その後そのまま解散してもよかったのだが、少し休むことを提案すると弟も珍しくするっと賛成したので、弟のチャリを停めて駅前のカフェに入った。

何を話したのか具体的には覚えていないけど、甘いドリンクを飲みながら、なんでもない話に加えて、頭痛はいつから?/疲れすぎてないか/無理しすぎないように過ごせるといいね とかも話した記憶がある。弟がどう感じているかは分からないが、弟は私が精神的に不調だった期間にも静かに変わらず見守って/接してくれて、だからこそ私が弟にこういった話を振りやすくもなったし、弟に受け取られやすくもなった(かも)となんとなく感じる。互いの成長の影響も大きいけれど。

ドリンクを飲み終えて外に出て、ゆっくり休んで!ともう一度言って解散した。あたたかく良い天気の中チャリに乗って身軽に帰っていく後ろ姿を見て勝手に安心する。直接は言われなかったけど帰路LINEにお礼の一言メッセージが入っていて、精神的成熟を感じてほっこりした記憶がある。後日、頭痛はよくなったらしい。
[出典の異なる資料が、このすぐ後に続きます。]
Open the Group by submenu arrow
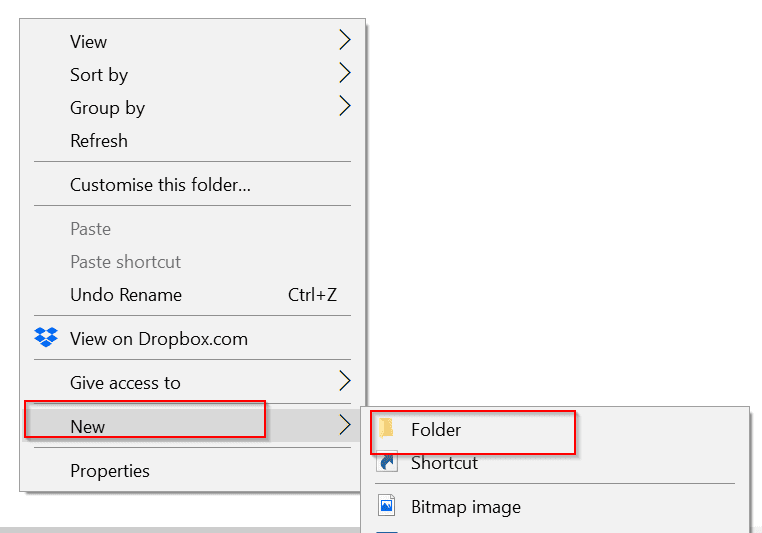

私の場合、これがもし友人同士なら、通院に付き添う間に一方的に心身の状態を聞くだけではなく相互的に聞き合ったり話す機会にもなるのでは とも思う。もちろん積極的に/相互に話すことが一概に「良い」とも思っていないが、話す契機にはなるだろうなと。

若者が若者の通院に付き添うことはもっとあっていいし、誘われるのもよい。